Interestingly, the sentiment analysis results were strikingly different for TextBlob than for the VADER algorithm. TextBlob was considerably more likely to label headlines as neutral, while almost never labeling a headline as negative. When evaluating the source code, the only considerable difference I could see between how the two models perform were that they each used different dictionaries and and thus the emotional words and associated weights would be different. As my analyses are unsupervised, its difficult to quantitatively evaluate the performance of each model, however I found VADER algorithm to be more accurate upon personal evaluation.

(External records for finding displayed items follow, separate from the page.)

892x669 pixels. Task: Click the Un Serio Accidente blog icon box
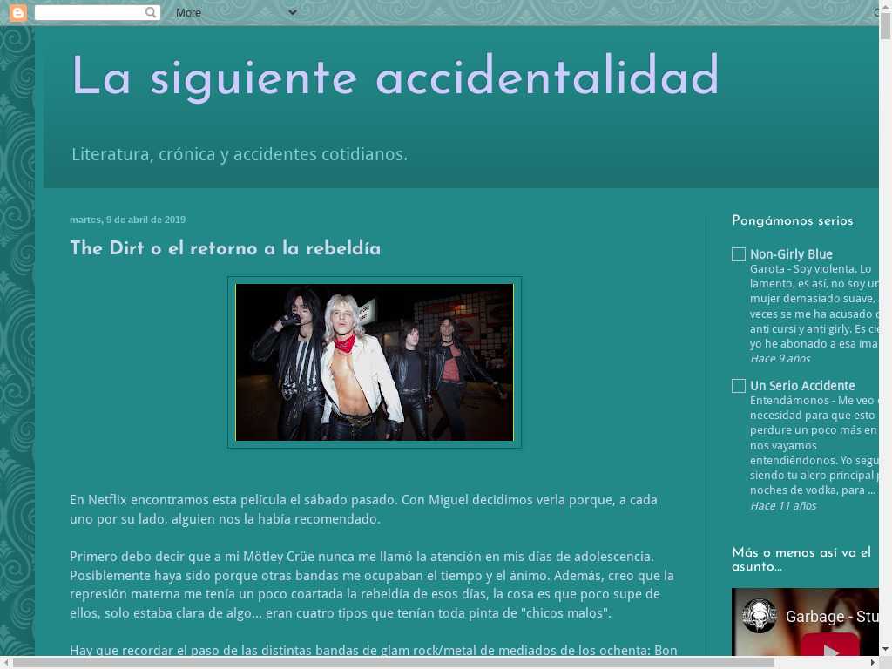(x=739, y=386)

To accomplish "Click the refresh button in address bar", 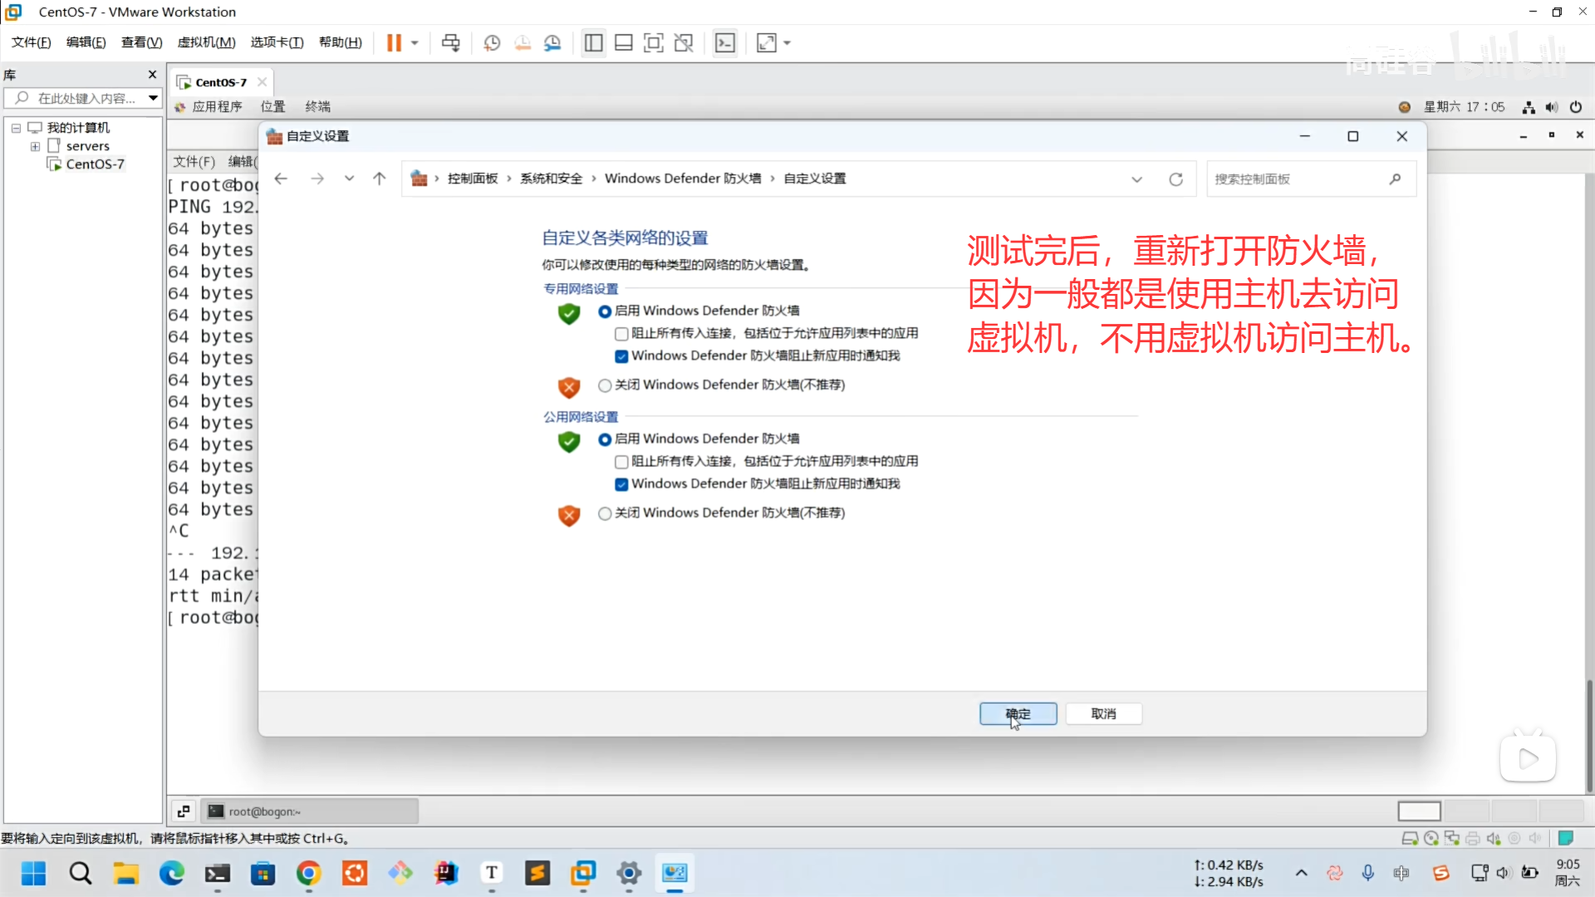I will (x=1175, y=179).
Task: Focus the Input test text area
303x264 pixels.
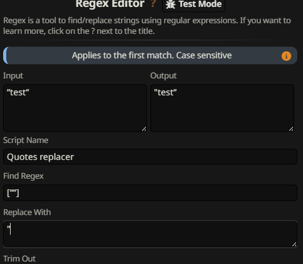Action: [75, 108]
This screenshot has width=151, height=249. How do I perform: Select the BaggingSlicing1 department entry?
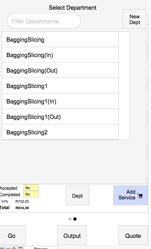pyautogui.click(x=60, y=86)
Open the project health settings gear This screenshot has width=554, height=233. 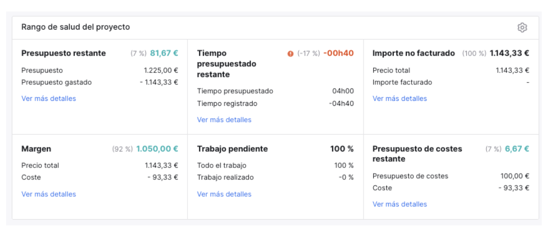pyautogui.click(x=522, y=28)
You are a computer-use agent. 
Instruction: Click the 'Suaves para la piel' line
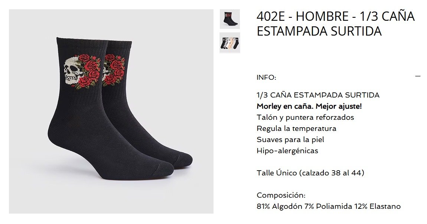290,139
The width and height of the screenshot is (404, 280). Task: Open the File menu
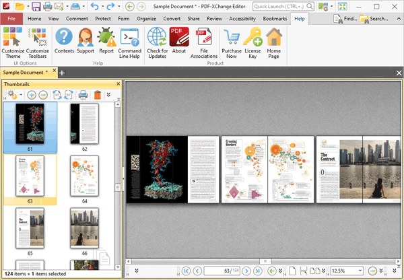point(11,19)
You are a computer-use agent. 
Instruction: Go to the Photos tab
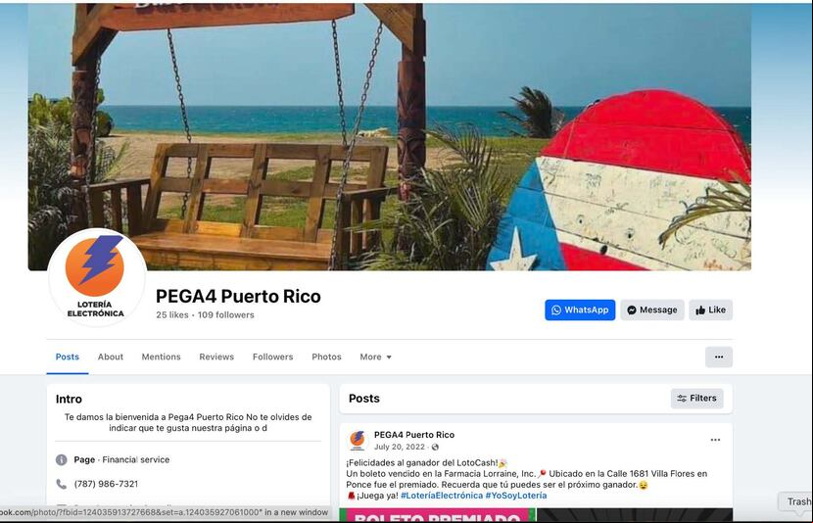pos(326,357)
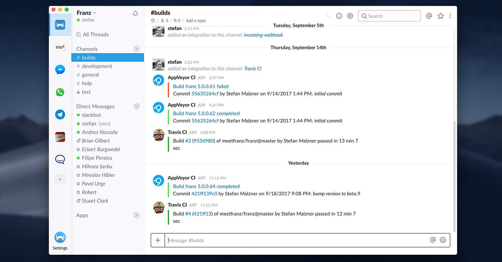Open channel details info icon

339,16
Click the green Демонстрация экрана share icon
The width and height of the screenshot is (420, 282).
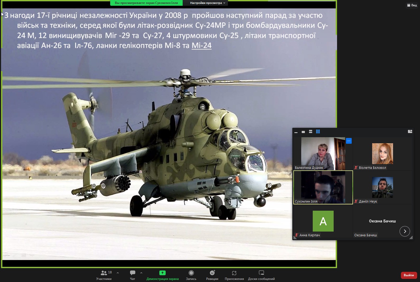tap(163, 273)

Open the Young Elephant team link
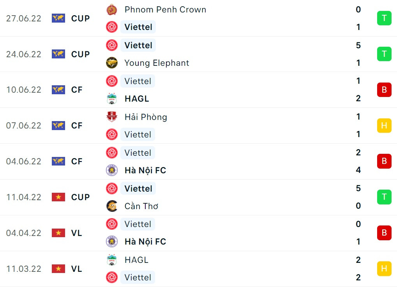tap(157, 63)
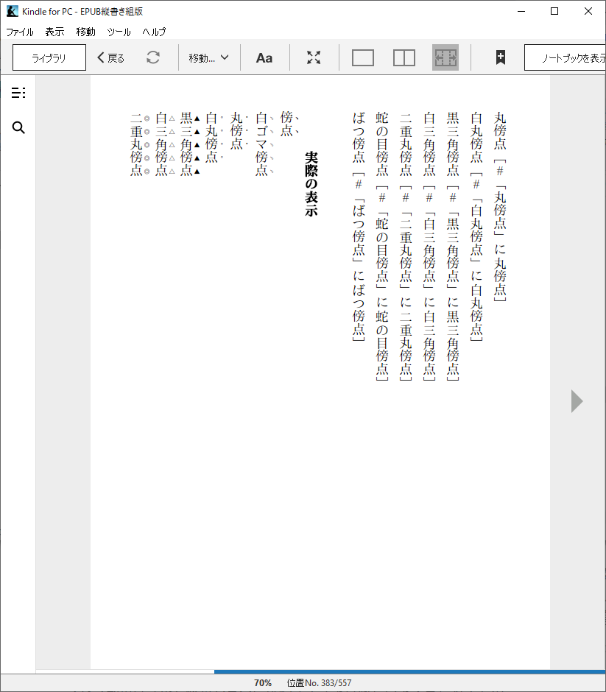This screenshot has width=606, height=692.
Task: Open the ヘルプ menu
Action: pyautogui.click(x=153, y=32)
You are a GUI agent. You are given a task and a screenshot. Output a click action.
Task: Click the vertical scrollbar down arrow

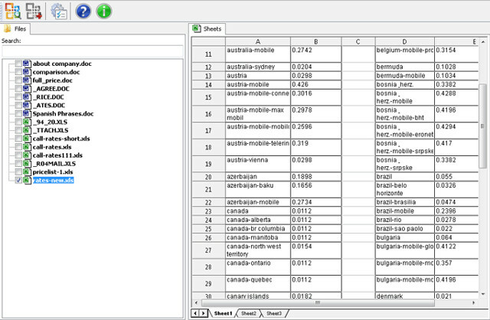click(483, 294)
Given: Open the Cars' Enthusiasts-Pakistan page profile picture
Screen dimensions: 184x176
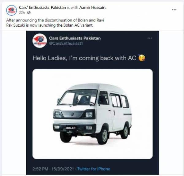Looking at the screenshot, I should pyautogui.click(x=11, y=10).
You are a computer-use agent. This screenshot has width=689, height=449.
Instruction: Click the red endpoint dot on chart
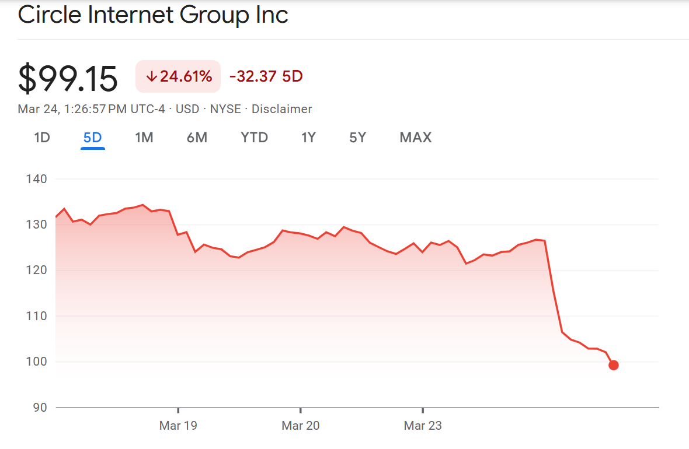click(x=614, y=365)
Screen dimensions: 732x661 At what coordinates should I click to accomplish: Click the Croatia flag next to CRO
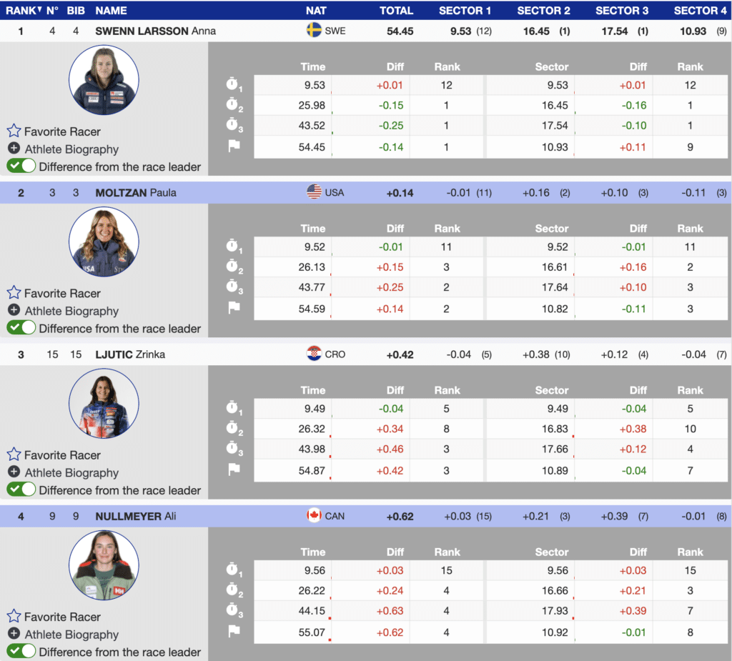coord(314,354)
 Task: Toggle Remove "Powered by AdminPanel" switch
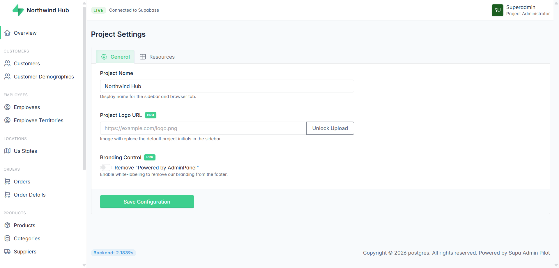(x=106, y=168)
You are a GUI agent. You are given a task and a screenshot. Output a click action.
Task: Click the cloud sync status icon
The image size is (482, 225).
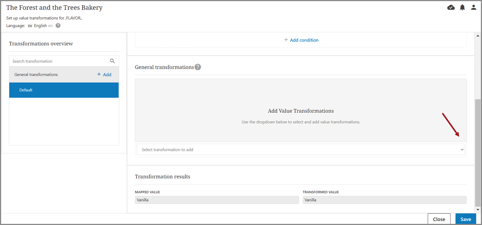[x=451, y=7]
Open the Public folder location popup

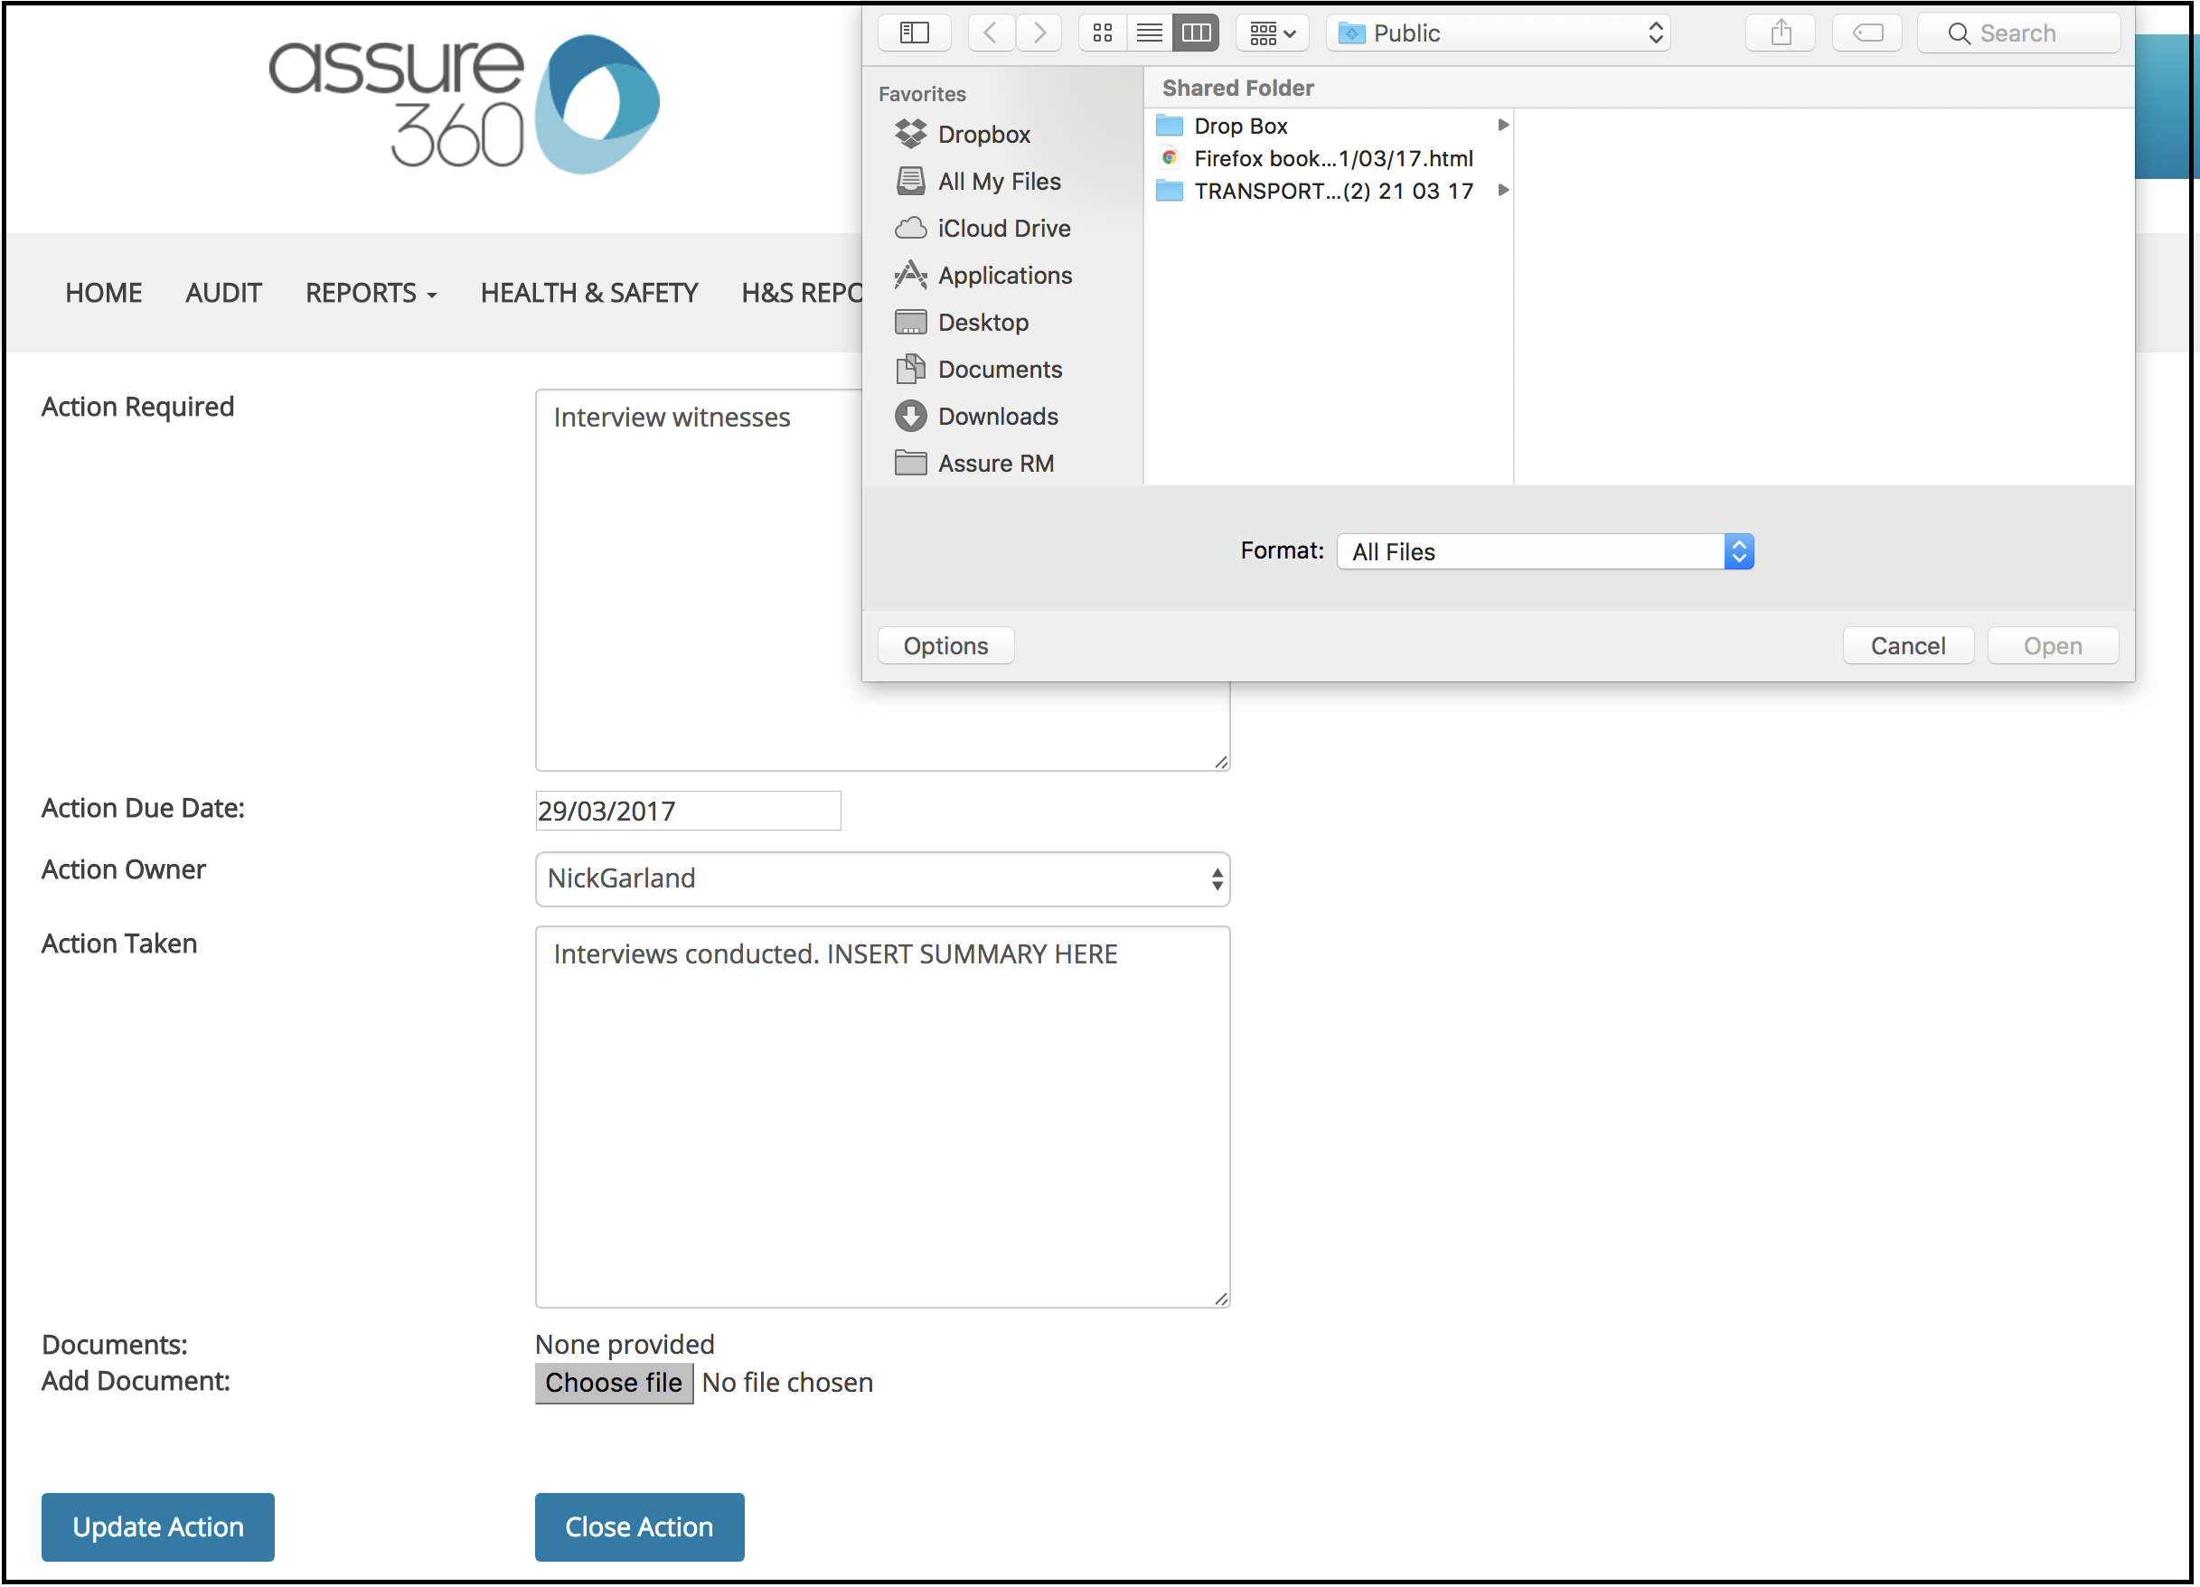click(x=1499, y=33)
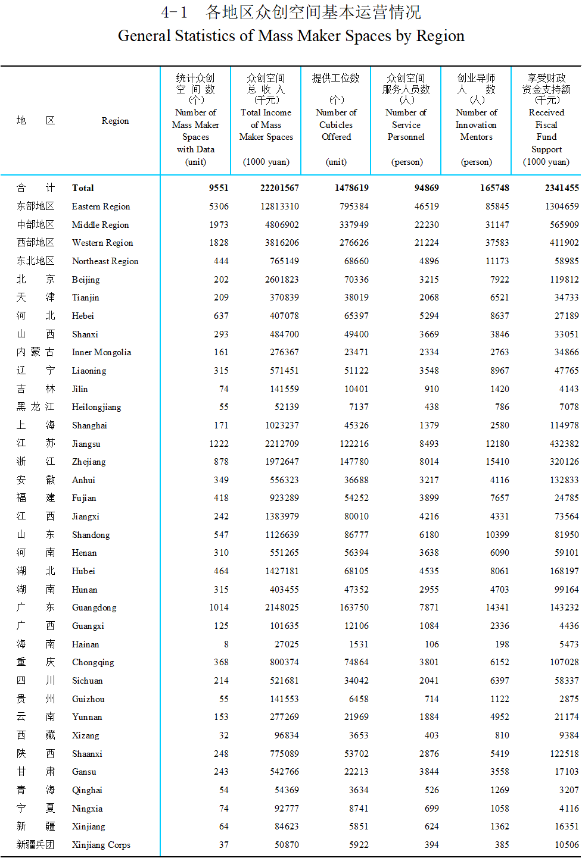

For TextBlob I've chosen to present the overall polarity (sentiment) scores as well as the subjectivity scores. For the polarity measure, scores are between [-1, 1]. Values less than zero are defined as having a negative sentiment, while scores greater than zero show positive sentiment. A score of zero represents neutral. Subjectivity scores fall between [0, 1] with 0 = 'very objective' and 1 = 'very subjective'.

In the images below, its apparent that as headlines become increasingly polar (emotional), they become more subjective. I've also included box plot figures below to more accurately present the polarity and subjectivity data. The median headlines for each source is relatively neutral in sentiment, with CBS and the New York Times displaying the tightest distribution around the median. For subjectivity data, CBS and the New York Times show the highest level of objectivity (least subjective) in their headlines, while USA Today and the Washington Post display more subjective headlines (although still relatively objective).

Polarity by Subjectivity Scores for each News Source: TextBlob


Boxplot view of Subjectivity and Polarity Scores for News Headlines



Closing

Overall I felt that the results from this project were very interesting as their do seem to be some differences between sources in their sentiments toward different topics. 2020 was a unique year which seems to have had a few topics dominate the headlines more than other years, so it'd be interesting to extend this analysis to earlier years.

Ideally, I'd like to continue working on this while researching different algorithms which would enable me to more precisely measure 'doomscrolling'. One limitation of unsupervised learning is that there are no labels that I can use to train the algorithms and improve the sentiment classification of each headline. Further, I'd like to find methods in which I can evaluate the entirety of the news articles more accurately, not just the headlines. It may be benficial to explore different topic modeling algorithms such as HDP and NMF which I plan to study next. There are also many other sentiment analysis algorithms which may be better suited for longer text input such as entire news articles.